I don’t think anyone is getting medication for loneliness. People who are lonely are often also depressed and may be taking medication for treating depression. I think people are still grappling with seeing this as its own social disorder. In terms of behavioral changes, what we’ve seen from our work is that just having one friend helps mitigate a lot of the effects of loneliness. You don’t need to have a million friends—just one. You just need to have one animal in the cage with you, and you do a lot better.
What led you to become interested in loneliness to begin with?
I was interested in how stress affects violent behavior, because at the time — and obviously now, even just today, I’m in L.A. after this horrible shooting we just had — mass shootings had become a more common phenomenon. So I was interested in looking at things that could lead an individual to show an increase in violence. If you look back on a lot of these shooters, they’ve either had some kind of mental health disorder or they’ve been isolated for an extended period of time. I’m also interested in how PTSD, another form of stress, can create an increase of violence. I was coming at this from wondering how this inappropriate level of violence is produced, so we can better understand it and target this population that’s more susceptible to showing these maladaptive forms of violence.
Just having one friend helps mitigate a lot of the effects of loneliness. You don’t need to have a million friends — just one. You just need to have one animal in the cage with you, and you do a lot better.
Where is your research headed next?
I’m about to start my own lab at the University of Utah, focusing on age-related questions: Is there a critical period where isolation has more of an effect on mental health? Also some female-specific questions: How does it affect females compared to males?

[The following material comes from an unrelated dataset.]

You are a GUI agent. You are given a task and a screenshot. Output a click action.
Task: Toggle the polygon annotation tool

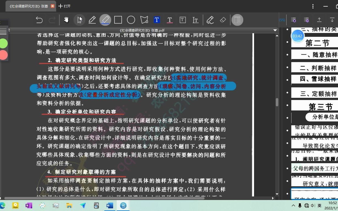144,20
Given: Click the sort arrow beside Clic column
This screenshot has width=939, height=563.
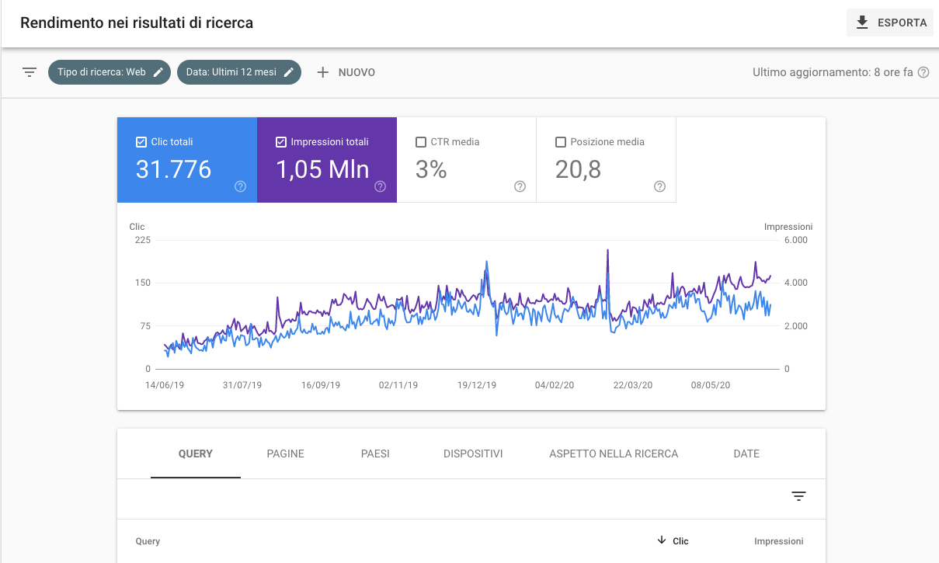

I just had a baby, so I’m kind of biased toward understanding women who feel isolated postpartum. No one’s looking at that.
Overall, do you see loneliness getting better or worse going forward?
I guess I see it getting worse, unfortunately. A lot of these social networking tools help people find other like-minded people, but the more we go down that rabbit hole, the less quality time people spend together. There are things we could do to change that, but it’s only now beginning to be on peoples’ radar. So there is hope in terms of being able to make real changes that will help people connect more and form more meaningful relationships.